Through the terms of the 35-year renewable agreement, the city pays Wartburg $150,000 per year to run its community programming. For the first eight years, Waverly also will chip in $600,000 each year that The W does not meet its annual revenue goals of approximately $2 million.
The $150,000 per year that Wartburg receives to administer the programming is the same amount that it budgeted for before it had access to The W, Langel says. He adds that although some taxpayers originally balked at the financial implications of the partnership, the cost is lower than the city would have incurred had it built and maintained a facility on its own.
“There were community members that were concerned that it was something that would not be used and that it was too much money,” Langel says. “But the response has been really positive since they’ve been able to see what The W can offer.”
The W has so far served a good portion of Waverly’s population of just under 10,000 residents. Last year, it sold 989 memberships (for a total of 2,515 members), and Langel says it already has surpassed those figures in 2011. Those numbers do not include Wartburg students, who automatically become members when they pay the school’s mandatory activity fees.
The facility also is open to nonmembers through day passes and group exercise classes.
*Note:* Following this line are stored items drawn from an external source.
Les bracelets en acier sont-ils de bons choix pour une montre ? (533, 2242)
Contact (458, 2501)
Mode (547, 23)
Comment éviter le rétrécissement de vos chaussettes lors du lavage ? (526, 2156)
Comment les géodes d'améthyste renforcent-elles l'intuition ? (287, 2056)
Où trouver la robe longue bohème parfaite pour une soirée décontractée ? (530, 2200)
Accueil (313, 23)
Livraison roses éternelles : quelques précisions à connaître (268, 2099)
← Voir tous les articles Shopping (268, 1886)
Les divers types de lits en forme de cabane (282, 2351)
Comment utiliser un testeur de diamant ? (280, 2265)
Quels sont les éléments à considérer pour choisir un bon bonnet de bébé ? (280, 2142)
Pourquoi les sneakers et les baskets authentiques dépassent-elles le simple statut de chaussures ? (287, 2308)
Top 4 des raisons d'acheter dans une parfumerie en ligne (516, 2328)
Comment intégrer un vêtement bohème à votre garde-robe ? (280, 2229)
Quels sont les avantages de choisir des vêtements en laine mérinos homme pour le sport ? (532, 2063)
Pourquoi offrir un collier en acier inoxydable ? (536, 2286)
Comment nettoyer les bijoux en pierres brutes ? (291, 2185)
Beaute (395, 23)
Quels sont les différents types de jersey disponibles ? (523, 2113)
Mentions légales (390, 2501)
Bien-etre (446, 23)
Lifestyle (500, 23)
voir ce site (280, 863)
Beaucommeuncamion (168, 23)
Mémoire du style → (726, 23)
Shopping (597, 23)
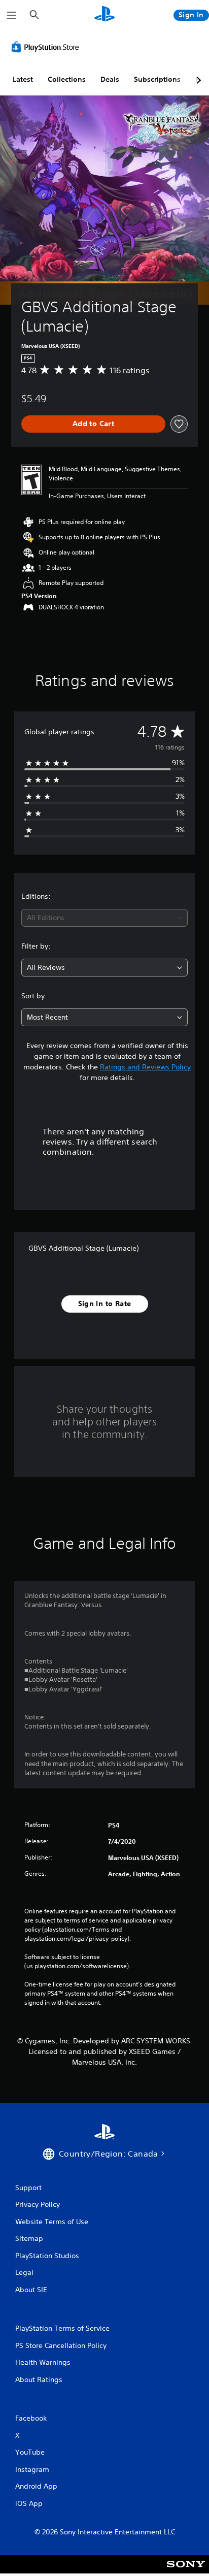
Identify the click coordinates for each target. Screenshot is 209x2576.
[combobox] (104, 918)
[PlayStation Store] (47, 47)
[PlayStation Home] (104, 15)
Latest (23, 79)
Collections (67, 79)
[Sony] (186, 2571)
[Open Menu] (12, 15)
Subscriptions (157, 79)
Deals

Wartburg administers the city’s municipal youth leagues and tennis and swim lessons.
Langel says that Wartburg and Waverly work closely to ensure that both The W’s students’ and community users’ needs are met. The W has an advisory board of eight, which is made up of four Wartburg staff members, a city council member and three community members appointed by Waverly’s mayor.
“We meet quarterly, at the very least, to discuss fees and programming, and to make sure we’re running similar or better community rec programs than before,” Langel says.